Pinocembrin Promotes OPC Differentiation and Remyelination via the mTOR Signaling Pathway.

Qi Shao; Ming Zhao; Wenwen Pei; Yingyan PU; Mingdong Liu; Weili Liu; Zhongwang YU; Kefu Chen; Hong Liu; Benqiang Deng; Li Cao

Return

Pinocembrin Promotes OPC Differentiation and Remyelination via the mTOR Signaling Pathway.

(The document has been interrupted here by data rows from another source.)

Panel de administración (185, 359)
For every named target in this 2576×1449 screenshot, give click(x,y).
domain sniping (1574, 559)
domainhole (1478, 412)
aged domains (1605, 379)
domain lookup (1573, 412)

Author: Qi SHAO ¹ ; Ming ZHAO ¹ ; Wenwen PEI ¹ ; Yingyan PU ¹ ; Mingdong LIU ¹ ; Weili LIU ¹ ; Zhongwang YU ¹ ; Kefu CHEN ¹ ; Hong LIU ¹ ; Benqiang DENG ² ; Li CAO ³
Author Information

1. Institute of Neuroscience, Key Laboratory of Molecular Neurobiology of the Ministry of Education and the Collaborative Innovation Center for Brain Science, Naval Medical University, Shanghai, 200433, China.
2. Changhai Stroke Center, Changhai Hospital, Naval Medical University, Shanghai, 200433, China. xiaocalf@163.com.
3. Institute of Neuroscience, Key Laboratory of Molecular Neurobiology of the Ministry of Education and the Collaborative Innovation Center for Brain Science, Naval Medical University, Shanghai, 200433, China. caoli@smmu.edu.cn.
Publication Type:Journal Article
Keywords: Differentiation; MTOR; Oligodendrocytes; Pinocembrin; Remyelination
MeSH: Animals; Cell Differentiation; Flavanones; Mice; Mice, Inbred C57BL; Myelin Sheath/metabolism*; Oligodendroglia/metabolism*; Rats; Remyelination; Signal Transduction; TOR Serine-Threonine Kinases/metabolism*
From: Neuroscience Bulletin 2021;37(9):1314-1324
CountryChina
Language:English
Abstract: The exacerbation of progressive multiple sclerosis (MS) is closely associated with obstruction of the differentiation of oligodendrocyte progenitor cells (OPCs). To discover novel therapeutic compounds for enhancing remyelination by endogenous OPCs, we screened for myelin basic protein expression using cultured rat OPCs and a library of small-molecule compounds. One of the most effective drugs was pinocembrin, which remarkably promoted OPC differentiation and maturation without affecting cell proliferation and survival. Based on these in vitro effects, we further assessed the therapeutic effects of pinocembrin in animal models of demyelinating diseases. We demonstrated that pinocembrin significantly ameliorated the progression of experimental autoimmune encephalomyelitis (EAE) and enhanced the repair of demyelination in lysolectin-induced lesions. Further studies indicated that pinocembrin increased the phosphorylation level of mammalian target of rapamycin (mTOR). Taken together, our results demonstrated that pinocembrin promotes OPC differentiation and remyelination through the phosphorylated mTOR pathway, and suggest a novel therapeutic prospect for this natural flavonoid product in treating demyelinating diseases.